SELECTED EXTRACT.
◇ ◇ ◇ ◇ ◇

The Struggle to Sterilization: An Interview with Childfree Woman of 2016
There has been a lot of buzz lately about women’s reproductive rights. After reading the many stories of women speaking out about their method of choice for birth control, I was even inspired to share mine. I also felt encouraged to get in touch Crystal Money, 2016 Childfree Woman of the Year. Although Crystal was not nominated for the way in which she remains childfree, her tubal ligation has certainly sparked interest. In fact, Crystal will be giving a TedX talk next month about her recent sterilization surgery. Prepare to be emboldened as we hear from Mrs. Money herself:
In your interview with Laura Carroll, you mentioned trying a variety of birth control methods at the insistence of your doctors but were unsatisfied with the side effects. Which contraceptives did you try before ultimately choosing a tubal ligation? Can you elaborate on the side effects?
I honestly don’t remember the names of all of the pills I tried, but I can say that I tried a variety of pills over the course of several years, and the worst side effects were frequent night terrors and night sweats. The shot option made me bleed non-stop for four months. Then the last option I tried at the insistence of doctors was an IUD. With the IUD I felt a constant depression and as if I was always being jabbed from the inside. While these side effects aren’t detrimental, I just didn’t see a reason to have any of them when I knew that I never wanted children. For the past 5 years, I have known for certain that I wanted a tubal ligation, and the only thing standing in my way were all of these alternatives that the doctors were actually willing to prescribe.

◇ ◇ ◇ ◇ ◇

DATA TO EXAMINE.
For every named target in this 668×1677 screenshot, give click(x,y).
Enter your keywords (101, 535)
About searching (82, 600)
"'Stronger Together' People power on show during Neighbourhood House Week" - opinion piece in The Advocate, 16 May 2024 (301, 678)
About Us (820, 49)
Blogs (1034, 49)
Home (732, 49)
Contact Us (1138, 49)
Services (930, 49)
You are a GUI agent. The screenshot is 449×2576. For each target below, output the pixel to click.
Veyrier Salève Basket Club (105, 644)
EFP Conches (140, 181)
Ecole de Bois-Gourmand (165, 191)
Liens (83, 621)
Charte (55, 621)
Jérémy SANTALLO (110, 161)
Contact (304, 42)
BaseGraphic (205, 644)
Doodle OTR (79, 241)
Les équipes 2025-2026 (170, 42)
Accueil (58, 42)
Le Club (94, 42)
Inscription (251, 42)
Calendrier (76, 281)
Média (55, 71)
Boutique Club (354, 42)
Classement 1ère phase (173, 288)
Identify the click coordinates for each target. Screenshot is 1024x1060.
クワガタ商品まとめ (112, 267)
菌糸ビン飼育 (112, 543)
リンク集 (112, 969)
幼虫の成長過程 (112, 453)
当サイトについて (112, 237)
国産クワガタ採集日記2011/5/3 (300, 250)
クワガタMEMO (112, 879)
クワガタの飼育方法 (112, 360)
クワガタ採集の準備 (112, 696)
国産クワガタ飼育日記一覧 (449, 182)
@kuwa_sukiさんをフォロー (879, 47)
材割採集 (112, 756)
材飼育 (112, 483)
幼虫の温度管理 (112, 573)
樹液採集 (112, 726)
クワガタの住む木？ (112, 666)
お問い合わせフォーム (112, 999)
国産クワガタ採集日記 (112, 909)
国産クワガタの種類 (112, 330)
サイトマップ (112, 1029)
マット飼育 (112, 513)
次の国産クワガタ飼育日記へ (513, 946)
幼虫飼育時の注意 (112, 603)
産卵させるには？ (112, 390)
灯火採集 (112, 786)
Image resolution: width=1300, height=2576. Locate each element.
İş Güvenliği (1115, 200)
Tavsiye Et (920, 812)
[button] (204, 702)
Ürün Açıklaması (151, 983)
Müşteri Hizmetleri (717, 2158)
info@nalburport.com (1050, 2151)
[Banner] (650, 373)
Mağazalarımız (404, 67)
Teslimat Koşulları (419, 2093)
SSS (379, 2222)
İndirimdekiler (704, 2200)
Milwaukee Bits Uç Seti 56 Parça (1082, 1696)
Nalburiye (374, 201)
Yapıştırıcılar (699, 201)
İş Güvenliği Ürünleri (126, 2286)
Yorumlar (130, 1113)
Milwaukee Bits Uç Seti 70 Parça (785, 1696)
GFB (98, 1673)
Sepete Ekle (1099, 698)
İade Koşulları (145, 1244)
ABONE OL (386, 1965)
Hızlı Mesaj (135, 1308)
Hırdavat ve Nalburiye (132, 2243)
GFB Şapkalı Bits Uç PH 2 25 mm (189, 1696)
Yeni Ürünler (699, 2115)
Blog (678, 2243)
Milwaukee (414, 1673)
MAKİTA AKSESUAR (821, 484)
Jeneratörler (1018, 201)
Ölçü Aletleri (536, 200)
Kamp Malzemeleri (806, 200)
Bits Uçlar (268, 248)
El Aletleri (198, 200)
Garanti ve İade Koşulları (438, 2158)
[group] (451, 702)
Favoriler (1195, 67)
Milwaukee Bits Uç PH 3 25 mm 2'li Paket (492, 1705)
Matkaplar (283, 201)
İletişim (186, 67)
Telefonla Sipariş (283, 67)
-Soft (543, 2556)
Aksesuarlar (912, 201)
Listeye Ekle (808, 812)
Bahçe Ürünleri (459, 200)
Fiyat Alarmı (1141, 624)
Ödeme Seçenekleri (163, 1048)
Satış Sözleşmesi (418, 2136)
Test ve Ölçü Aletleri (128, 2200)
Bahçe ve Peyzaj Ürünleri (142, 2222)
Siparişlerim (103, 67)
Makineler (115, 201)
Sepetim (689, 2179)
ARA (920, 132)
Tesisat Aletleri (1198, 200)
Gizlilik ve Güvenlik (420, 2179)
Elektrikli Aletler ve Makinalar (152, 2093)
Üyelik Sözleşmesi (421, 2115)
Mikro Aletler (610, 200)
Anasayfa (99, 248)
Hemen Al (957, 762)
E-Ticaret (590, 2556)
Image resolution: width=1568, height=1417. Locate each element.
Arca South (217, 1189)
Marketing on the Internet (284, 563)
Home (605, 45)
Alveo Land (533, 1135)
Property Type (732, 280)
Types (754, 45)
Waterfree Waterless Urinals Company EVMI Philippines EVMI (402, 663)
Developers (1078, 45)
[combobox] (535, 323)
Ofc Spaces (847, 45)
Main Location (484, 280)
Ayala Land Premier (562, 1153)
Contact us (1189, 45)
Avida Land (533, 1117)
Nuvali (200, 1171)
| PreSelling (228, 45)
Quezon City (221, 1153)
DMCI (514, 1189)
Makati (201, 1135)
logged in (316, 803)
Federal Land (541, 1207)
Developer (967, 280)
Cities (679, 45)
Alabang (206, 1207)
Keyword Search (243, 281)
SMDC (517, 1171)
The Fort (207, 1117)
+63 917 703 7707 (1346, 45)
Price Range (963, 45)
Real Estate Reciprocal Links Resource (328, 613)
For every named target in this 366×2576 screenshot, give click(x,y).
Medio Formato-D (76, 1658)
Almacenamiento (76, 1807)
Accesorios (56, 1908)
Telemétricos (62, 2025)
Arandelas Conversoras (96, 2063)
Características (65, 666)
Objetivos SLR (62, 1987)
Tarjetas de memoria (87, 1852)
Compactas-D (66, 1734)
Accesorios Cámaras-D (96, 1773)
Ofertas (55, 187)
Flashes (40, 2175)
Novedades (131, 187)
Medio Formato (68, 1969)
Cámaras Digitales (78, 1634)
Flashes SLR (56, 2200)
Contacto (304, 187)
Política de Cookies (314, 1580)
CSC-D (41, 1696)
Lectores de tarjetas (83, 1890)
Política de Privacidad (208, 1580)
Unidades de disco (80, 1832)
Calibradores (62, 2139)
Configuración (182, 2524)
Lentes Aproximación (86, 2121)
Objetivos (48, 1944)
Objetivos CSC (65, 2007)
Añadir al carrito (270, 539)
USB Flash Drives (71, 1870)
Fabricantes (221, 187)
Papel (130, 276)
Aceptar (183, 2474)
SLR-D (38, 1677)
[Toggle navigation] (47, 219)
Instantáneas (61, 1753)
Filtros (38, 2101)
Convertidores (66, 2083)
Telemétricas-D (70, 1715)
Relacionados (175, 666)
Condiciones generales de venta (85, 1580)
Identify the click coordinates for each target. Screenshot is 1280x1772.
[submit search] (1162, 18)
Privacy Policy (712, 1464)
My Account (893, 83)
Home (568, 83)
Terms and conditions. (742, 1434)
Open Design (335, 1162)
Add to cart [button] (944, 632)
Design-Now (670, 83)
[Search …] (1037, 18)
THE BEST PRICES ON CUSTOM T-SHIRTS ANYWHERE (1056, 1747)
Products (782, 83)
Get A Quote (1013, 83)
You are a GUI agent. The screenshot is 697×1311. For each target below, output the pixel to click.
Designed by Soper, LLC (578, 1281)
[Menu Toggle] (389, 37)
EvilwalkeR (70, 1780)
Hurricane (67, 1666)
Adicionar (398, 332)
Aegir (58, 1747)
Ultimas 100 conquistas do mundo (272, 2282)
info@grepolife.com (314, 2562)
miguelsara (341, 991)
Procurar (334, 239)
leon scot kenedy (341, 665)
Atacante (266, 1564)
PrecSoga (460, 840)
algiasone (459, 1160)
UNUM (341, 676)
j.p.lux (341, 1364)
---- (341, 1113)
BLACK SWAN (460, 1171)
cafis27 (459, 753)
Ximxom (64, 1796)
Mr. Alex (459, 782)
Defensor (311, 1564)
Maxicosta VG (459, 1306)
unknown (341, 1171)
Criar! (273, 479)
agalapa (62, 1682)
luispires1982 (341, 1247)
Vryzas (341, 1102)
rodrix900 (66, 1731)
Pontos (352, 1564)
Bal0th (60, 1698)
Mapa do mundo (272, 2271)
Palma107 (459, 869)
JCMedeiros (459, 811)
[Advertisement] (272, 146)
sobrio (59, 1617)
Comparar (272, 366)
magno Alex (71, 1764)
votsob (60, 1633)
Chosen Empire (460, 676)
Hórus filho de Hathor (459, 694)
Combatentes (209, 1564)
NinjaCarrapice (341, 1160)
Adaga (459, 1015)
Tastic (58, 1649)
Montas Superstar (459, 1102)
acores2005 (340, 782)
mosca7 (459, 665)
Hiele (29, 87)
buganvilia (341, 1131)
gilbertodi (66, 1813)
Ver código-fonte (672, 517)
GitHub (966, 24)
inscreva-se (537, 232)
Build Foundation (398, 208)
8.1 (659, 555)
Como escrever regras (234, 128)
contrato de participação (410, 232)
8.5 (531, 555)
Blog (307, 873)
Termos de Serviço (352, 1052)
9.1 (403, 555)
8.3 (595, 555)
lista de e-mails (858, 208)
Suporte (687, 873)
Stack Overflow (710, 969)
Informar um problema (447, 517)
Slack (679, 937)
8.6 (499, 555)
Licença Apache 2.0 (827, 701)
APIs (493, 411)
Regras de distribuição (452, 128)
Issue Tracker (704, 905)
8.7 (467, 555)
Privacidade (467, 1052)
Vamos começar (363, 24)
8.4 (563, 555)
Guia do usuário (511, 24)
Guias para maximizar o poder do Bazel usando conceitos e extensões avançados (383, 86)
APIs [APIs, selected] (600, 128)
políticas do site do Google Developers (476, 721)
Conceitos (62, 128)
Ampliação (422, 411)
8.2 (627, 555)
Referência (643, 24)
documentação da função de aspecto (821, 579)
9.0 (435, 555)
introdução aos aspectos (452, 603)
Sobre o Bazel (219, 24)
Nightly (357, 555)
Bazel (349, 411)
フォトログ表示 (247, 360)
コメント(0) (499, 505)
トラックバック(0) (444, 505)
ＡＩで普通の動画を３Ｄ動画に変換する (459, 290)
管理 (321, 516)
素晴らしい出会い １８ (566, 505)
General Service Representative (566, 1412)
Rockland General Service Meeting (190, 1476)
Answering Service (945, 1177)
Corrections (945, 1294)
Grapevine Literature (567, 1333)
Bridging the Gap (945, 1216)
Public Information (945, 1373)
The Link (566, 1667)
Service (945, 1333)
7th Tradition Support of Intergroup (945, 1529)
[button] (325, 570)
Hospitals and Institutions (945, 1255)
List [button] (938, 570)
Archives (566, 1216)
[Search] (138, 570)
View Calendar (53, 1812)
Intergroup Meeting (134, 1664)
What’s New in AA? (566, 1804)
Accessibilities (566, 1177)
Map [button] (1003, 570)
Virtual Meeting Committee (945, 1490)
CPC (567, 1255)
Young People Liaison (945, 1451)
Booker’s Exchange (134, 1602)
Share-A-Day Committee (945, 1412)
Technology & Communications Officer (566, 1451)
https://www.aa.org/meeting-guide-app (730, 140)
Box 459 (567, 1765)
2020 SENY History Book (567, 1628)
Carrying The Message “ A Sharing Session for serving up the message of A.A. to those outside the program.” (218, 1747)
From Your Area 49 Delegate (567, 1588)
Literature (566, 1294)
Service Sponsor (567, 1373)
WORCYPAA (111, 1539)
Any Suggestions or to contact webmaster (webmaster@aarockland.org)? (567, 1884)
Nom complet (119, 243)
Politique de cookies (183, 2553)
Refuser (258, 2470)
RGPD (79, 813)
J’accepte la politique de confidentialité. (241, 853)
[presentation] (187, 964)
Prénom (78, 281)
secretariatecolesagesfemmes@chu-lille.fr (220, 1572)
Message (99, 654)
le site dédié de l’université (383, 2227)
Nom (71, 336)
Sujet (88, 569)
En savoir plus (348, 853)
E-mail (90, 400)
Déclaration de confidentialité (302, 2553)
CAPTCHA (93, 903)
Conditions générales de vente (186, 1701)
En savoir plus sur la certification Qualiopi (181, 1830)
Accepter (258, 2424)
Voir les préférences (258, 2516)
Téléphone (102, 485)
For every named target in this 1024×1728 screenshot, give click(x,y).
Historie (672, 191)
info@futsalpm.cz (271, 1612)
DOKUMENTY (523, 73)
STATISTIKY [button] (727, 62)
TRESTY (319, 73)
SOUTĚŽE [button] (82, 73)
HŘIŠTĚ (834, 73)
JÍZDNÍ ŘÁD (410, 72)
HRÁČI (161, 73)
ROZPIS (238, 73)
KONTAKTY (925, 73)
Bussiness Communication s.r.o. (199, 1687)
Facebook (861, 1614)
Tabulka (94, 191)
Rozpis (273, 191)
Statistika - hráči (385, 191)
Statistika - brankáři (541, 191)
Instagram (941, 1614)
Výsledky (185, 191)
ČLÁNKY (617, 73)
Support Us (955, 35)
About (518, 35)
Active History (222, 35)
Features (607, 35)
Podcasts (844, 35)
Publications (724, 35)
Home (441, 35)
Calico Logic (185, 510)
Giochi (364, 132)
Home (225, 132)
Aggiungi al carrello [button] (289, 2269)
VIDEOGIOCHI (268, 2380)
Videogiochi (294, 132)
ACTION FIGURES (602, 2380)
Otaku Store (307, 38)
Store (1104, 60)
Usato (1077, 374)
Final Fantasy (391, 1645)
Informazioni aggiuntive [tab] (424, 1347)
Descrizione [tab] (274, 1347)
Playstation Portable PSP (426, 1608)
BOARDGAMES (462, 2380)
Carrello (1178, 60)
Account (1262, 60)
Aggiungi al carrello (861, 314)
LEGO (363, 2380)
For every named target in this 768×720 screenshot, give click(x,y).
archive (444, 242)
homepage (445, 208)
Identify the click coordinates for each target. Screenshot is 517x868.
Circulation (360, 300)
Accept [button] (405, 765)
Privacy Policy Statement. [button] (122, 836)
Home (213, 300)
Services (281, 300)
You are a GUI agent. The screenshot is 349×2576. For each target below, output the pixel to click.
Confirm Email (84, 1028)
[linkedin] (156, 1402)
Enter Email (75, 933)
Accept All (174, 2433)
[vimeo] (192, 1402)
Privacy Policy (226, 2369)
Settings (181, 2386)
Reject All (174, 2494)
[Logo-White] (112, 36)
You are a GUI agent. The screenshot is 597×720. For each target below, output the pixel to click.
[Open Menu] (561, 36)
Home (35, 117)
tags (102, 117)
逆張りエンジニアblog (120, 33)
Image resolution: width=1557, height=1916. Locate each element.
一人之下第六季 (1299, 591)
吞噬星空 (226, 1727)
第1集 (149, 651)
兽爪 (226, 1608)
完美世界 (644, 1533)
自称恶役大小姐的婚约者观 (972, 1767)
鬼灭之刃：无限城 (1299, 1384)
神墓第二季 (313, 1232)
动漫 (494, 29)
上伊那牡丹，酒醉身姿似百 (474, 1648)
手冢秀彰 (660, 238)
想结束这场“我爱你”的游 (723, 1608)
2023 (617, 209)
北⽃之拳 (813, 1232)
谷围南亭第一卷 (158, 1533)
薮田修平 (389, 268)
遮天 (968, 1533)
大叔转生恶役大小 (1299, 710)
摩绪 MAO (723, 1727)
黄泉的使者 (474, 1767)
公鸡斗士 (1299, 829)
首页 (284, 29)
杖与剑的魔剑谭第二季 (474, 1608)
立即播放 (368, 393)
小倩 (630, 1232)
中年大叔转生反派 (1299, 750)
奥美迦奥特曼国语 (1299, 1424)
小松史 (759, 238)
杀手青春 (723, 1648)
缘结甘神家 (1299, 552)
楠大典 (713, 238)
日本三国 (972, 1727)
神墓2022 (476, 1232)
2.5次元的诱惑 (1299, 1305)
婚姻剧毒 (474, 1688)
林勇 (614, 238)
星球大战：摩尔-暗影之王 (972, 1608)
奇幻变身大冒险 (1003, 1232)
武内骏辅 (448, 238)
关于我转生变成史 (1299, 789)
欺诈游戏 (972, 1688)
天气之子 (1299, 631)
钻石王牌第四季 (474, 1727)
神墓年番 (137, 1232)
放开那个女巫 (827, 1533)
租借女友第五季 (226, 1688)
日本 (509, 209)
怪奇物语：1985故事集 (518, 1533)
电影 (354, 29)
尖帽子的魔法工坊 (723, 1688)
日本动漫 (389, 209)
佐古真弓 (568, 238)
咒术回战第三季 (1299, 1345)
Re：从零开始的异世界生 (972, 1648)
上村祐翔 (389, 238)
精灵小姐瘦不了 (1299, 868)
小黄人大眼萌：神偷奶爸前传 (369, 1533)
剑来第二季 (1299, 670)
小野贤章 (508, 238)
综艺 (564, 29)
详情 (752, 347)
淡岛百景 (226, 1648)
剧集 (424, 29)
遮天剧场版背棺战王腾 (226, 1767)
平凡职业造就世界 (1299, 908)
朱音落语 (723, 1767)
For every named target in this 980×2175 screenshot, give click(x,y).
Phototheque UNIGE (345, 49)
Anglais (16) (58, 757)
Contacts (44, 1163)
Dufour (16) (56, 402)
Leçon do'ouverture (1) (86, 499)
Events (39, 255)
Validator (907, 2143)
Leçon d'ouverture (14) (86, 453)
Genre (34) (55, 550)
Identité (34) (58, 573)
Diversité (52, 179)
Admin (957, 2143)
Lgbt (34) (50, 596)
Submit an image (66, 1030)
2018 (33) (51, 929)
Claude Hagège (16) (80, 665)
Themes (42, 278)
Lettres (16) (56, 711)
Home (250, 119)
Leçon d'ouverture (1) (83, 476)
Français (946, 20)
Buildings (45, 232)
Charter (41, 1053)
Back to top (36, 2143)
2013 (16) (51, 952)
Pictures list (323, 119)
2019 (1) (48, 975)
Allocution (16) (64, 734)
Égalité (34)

◇ ◇ ◇ ◇ ◇

USING THE INFORMATION.
[1] Based on the interview, decide whether each statement agrees with it: (a) the shot caused bleeding for four months; (b) Crystal was nominated Childfree Woman of the Year because of how she stays childfree; (c) she remembers the names of every pill she tried. Give yes or no for each, quoting the deciding words exactly.
[2] Retype the interview from "I honestly don’t" to "willing to prescribe.".
The entries are drawn from a different source than the interview.

EXPECTED RESPONSES.
[1]
(a) Yes: "The shot option made me bleed non-stop for four months."
(b) No: "Although Crystal was not nominated for the way in which she remains childfree"
(c) No: "I honestly don’t remember the names of all of the pills I tried"

[2]
I honestly don’t remember the names of all of the pills I tried, but I can say that I tried a variety of pills over the course of several years, and the worst side effects were frequent night terrors and night sweats. The shot option made me bleed non-stop for four months. Then the last option I tried at the insistence of doctors was an IUD. With the IUD I felt a constant depression and as if I was always being jabbed from the inside. While these side effects aren’t detrimental, I just didn’t see a reason to have any of them when I knew that I never wanted children. For the past 5 years, I have known for certain that I wanted a tubal ligation, and the only thing standing in my way were all of these alternatives that the doctors were actually willing to prescribe.